I was telling The American how much of a rookie I was when I first moved here and he said you always will be. And he’s right. I think I could live here for the next 20 years and still learn something new weekly…daily sometimes. The thing to realise is that we’ve been given an incredible honour to live here and we need to respect it. And that includes taking on a more relaxed approach to things and enjoying the bits of Bali you weren’t expecting.
My house is set in rice fields and my neighbours all have chickens and roosters and one neighbour has hundreds of ducks and geese.
The yin and yang of this means I sometimes get the freshest eggs from the man across the street but I also have roosters having a party at all hours day and night. It took me a while but now I don’t even hear them. But if a plane flies overhead, I’d like to know who’s invading my airspace and quiet! When I lived in Sydney I got used to road and air traffic. Now I’m used to roosters. Acclimatising isn’t just about the weather.
Pembantu literally means help person and lots of people here have a pembantu. I’m one of them. My confession is that I wasn’t sure how I felt about having a house-keeper. After all it is usually just me and the dogs, with The American every fortnight and occasionally guests. And I like cleaning. So I just wasn’t sure I wanted a pembantu, even though her work came with the house. I’m hearing all my friends with kids saying ‘are you insane?!’ Two things changed how I felt about a pembantu. The American pointed out if I told her not to work at the house anymore, a family was without an income. That stopped me dead in my tracks. Then I got to know Wayan. On a work front, she is fabulous. She makes my life travelling between Bali and Lembongan and Perth possible, because she takes care of everything. Wayan is also fastidious about cleaning. Some days things in the kitchen are so beautifully lined up and arranged, I go out for dinner because I feel bad disturbing the plates.

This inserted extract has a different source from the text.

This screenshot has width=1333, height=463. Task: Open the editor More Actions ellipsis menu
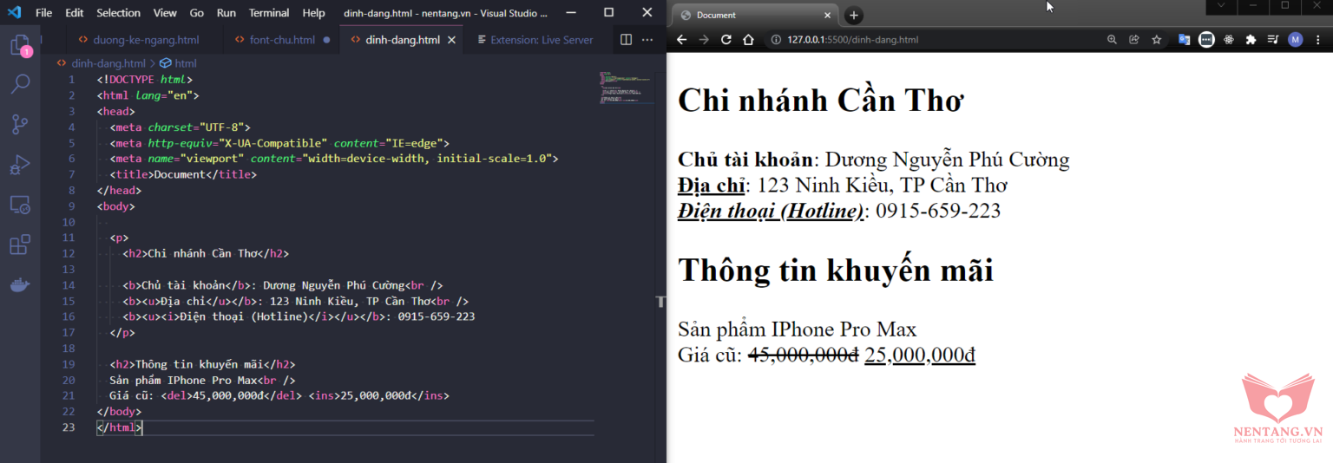[647, 40]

On a personal front, Wayan has become my family here. I look forward to the days she is here so we can chat about what we’ve been doing. We joke together, although more often than not it’s us laughing at my use of the wrong words in Bahasa. I missed her when The American and I went to the US and when I got back, she cuddled the dogs and gave me a hug and then growled at me for going away for so long! Wayan stays at my house with her husband when I’m away. She spoils my dogs and I suspect they spend a lot of time curled up on the couch with her watching her favourite shows on TV. And Wayan makes sure my house is blessed and that I never miss out on the important ceremonies.
Just last week it was the ceremony where they bless metal. I was in Lembongan at the time but Wayan ensured my bicycle and Betty, The American’s motorbike, were blessed and appropriately covered in the floral offerings. I like that our modes of transport have the gods watching over them. I also happen to like how they both look covered in pretty flowers.